→ EXERCISE BRIEF: Print the lines below from the line with "Penuaan Sihat Bermula Sekarang! (678, 79)" to the line with "[Awards submenu] (244, 59)" exactly, keeping both ends, and print no pictures.

→ MATERIAL FOR THE TASK:
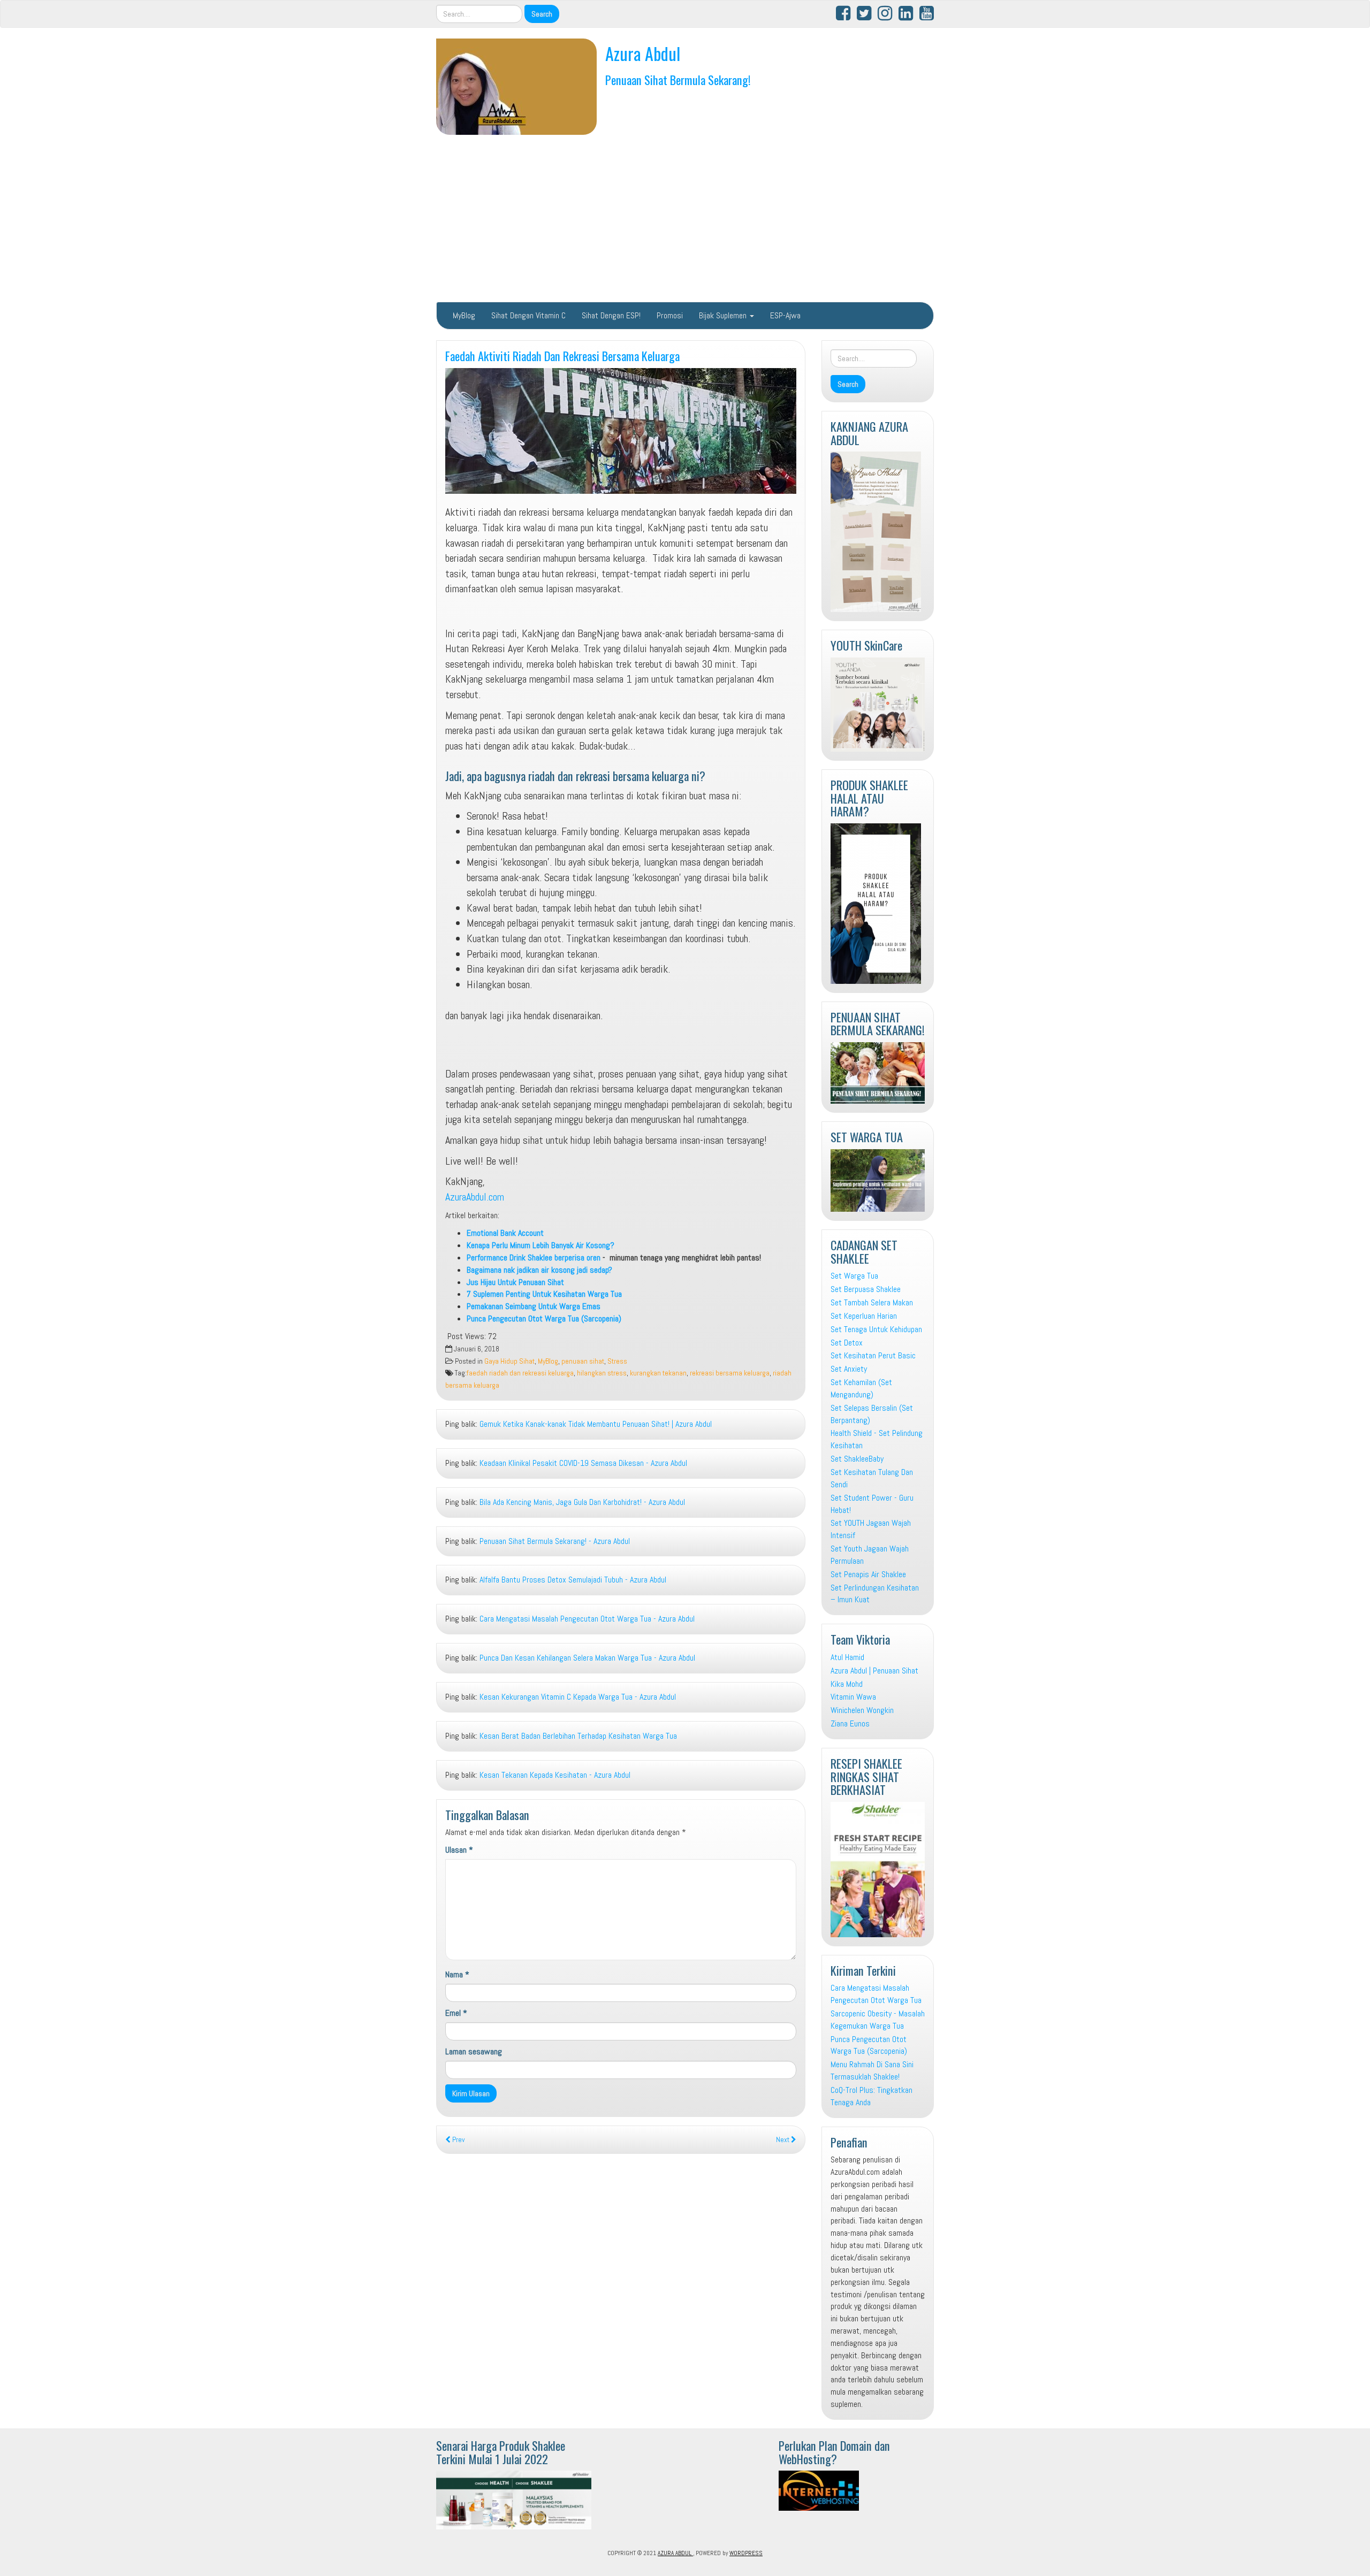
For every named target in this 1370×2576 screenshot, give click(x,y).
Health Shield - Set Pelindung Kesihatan (877, 1439)
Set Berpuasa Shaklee (866, 1289)
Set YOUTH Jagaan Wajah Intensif (871, 1529)
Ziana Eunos (850, 1723)
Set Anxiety (849, 1368)
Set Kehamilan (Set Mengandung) (861, 1388)
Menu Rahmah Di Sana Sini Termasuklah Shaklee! (872, 2070)
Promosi (670, 315)
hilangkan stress (602, 1373)
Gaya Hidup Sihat (509, 1361)
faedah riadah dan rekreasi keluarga (520, 1373)
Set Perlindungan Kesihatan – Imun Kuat (875, 1594)
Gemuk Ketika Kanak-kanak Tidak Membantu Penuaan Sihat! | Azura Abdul (596, 1424)
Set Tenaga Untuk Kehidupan (876, 1329)
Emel (456, 2013)
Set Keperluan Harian (864, 1315)
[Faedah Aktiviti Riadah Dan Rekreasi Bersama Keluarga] (620, 431)
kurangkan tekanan (658, 1373)
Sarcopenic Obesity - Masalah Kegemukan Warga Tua (878, 2019)
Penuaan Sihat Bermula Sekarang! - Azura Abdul (555, 1541)
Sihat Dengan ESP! (611, 315)
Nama (457, 1974)
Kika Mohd (847, 1684)
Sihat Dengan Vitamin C (528, 315)
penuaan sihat (582, 1361)
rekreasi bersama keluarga (730, 1373)
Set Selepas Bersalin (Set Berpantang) (872, 1414)
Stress (617, 1361)
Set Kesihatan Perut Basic (873, 1355)
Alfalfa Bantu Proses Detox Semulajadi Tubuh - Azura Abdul (573, 1579)
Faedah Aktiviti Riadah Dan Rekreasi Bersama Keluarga (562, 355)
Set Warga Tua (854, 1275)
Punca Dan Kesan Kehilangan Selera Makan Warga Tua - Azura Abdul (587, 1657)
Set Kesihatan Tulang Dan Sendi (872, 1478)
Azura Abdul (642, 53)
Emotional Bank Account (505, 1233)
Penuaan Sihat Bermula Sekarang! (678, 79)
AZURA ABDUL (675, 2553)
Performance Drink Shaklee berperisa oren (533, 1257)
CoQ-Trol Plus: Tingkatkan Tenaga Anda (871, 2096)
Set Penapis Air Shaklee (868, 1574)
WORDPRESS (746, 2553)
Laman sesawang (473, 2051)
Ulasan (459, 1849)
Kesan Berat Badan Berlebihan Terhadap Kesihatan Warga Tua (578, 1735)
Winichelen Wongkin (862, 1710)
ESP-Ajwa (785, 315)
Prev (458, 2139)
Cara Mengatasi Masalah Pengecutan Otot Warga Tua (876, 1994)
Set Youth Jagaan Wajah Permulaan (870, 1554)
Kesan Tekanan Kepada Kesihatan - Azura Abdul (555, 1774)
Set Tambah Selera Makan (872, 1302)
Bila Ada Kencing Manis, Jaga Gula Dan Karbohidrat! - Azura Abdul (582, 1502)
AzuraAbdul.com (474, 1197)
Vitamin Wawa (853, 1696)
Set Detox (847, 1342)
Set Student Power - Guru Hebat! (872, 1504)
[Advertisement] (685, 218)
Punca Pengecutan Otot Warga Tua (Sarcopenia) (869, 2045)
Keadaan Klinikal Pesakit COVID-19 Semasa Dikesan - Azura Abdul (583, 1463)
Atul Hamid (847, 1657)
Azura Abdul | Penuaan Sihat (874, 1670)
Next (783, 2139)
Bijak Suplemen (724, 315)
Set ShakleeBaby (857, 1458)
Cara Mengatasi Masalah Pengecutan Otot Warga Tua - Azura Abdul (587, 1618)
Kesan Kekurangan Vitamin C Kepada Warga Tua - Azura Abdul (578, 1696)
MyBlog (464, 315)
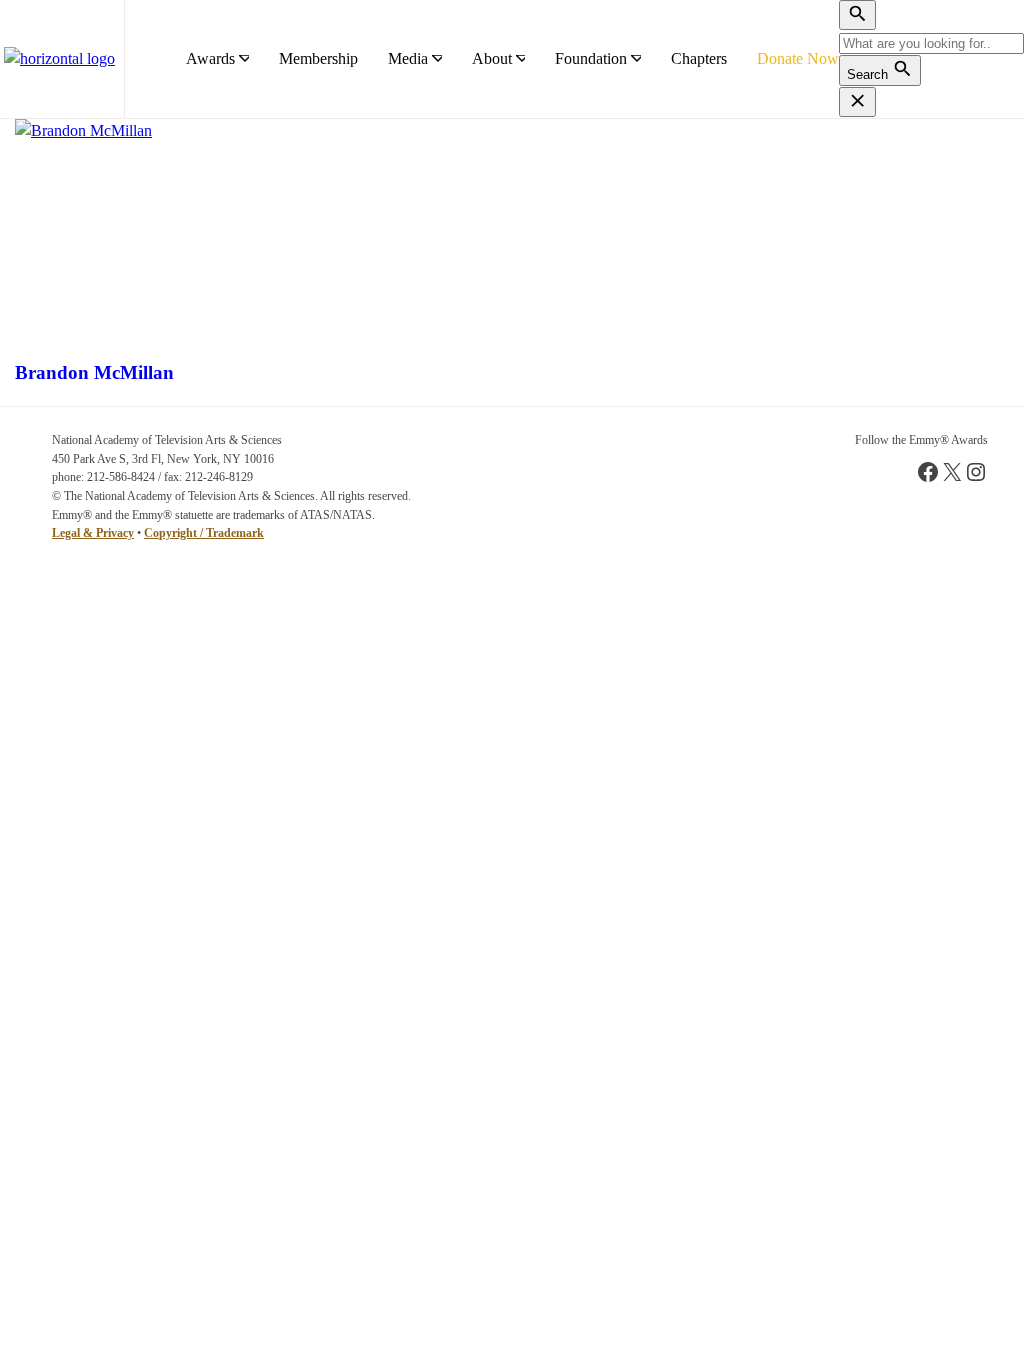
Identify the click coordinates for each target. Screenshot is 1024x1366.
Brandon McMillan (94, 372)
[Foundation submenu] (636, 59)
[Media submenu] (437, 59)
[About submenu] (521, 59)
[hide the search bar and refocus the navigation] (857, 102)
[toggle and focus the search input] (857, 15)
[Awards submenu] (244, 59)
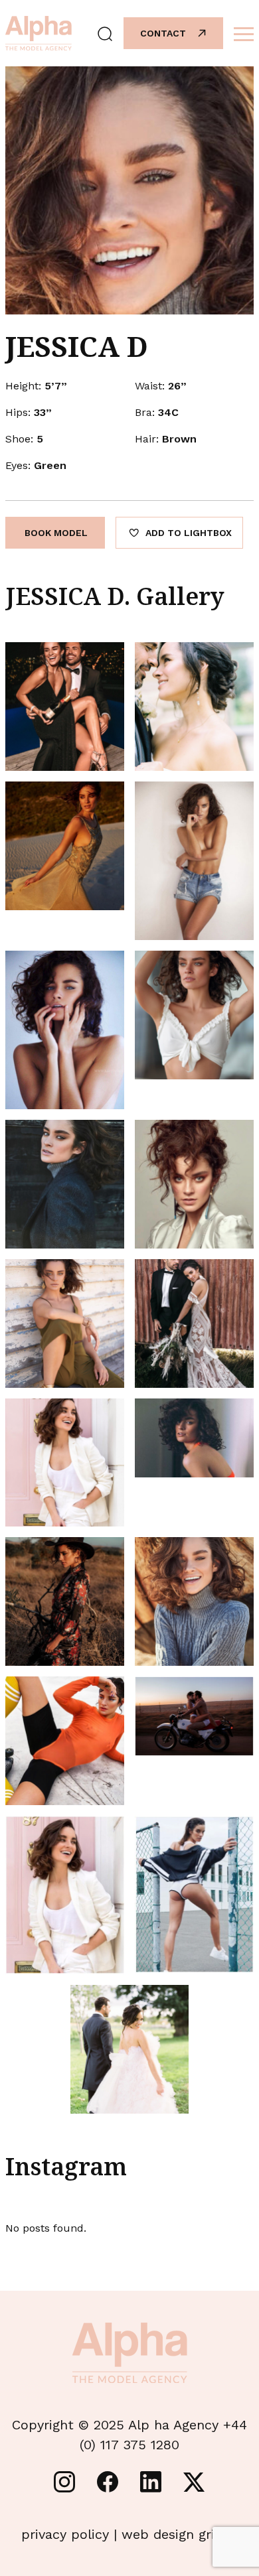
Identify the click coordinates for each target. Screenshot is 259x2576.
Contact (163, 33)
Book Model (56, 532)
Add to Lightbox (188, 532)
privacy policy (65, 2534)
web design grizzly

→ RESPONSE AREA:
Penuaan Sihat Bermula Sekarang! (678, 79)
AZURA ABDUL (675, 2553)
Performance Drink Shaklee berperisa oren (533, 1257)
CoQ-Trol Plus: Tingkatkan Tenaga Anda (871, 2096)
Set Penapis Air Shaklee (868, 1574)
WORDPRESS (746, 2553)
Laman sesawang (473, 2051)
Ulasan (459, 1849)
Kesan Berat Badan Berlebihan Terhadap Kesihatan Warga Tua (578, 1735)
Winichelen Wongkin (862, 1710)
ESP-Ajwa (785, 315)
Prev (458, 2139)
Cara Mengatasi Masalah Pengecutan Otot Warga Tua (876, 1994)
Set Youth Jagaan Wajah Permulaan (870, 1554)
Kesan Tekanan Kepada Kesihatan - Azura Abdul (555, 1774)
Set Tambah Selera Makan (872, 1302)
Bila Ada Kencing Manis, Jaga Gula Dan Karbohidrat! - Azura Abdul (582, 1502)
AzuraAbdul.com (474, 1197)
Vitamin Wawa (853, 1696)
Set Detox (847, 1342)
Set Student Power - Guru Hebat! (872, 1504)
[Advertisement] (685, 218)
Punca Pengecutan Otot Warga Tua (Sarcopenia) (869, 2045)
Keadaan Klinikal Pesakit COVID-19 Semasa Dikesan - Azura Abdul (583, 1463)
Atul Hamid (847, 1657)
Azura Abdul | Penuaan Sihat (874, 1670)
Next (783, 2139)
Bijak Suplemen (724, 315)
Set ShakleeBaby (857, 1458)
Cara Mengatasi Masalah Pengecutan Otot Warga Tua - Azura Abdul (587, 1618)
Kesan Kekurangan Vitamin C Kepada Warga Tua - Azura Abdul (578, 1696)
MyBlog (464, 315)
Identify the click coordinates for each target. Screenshot is 1024x1366.
Brandon McMillan (94, 372)
[Foundation submenu] (636, 59)
[Media submenu] (437, 59)
[About submenu] (521, 59)
[hide the search bar and refocus the navigation] (857, 102)
[toggle and focus the search input] (857, 15)
[Awards submenu] (244, 59)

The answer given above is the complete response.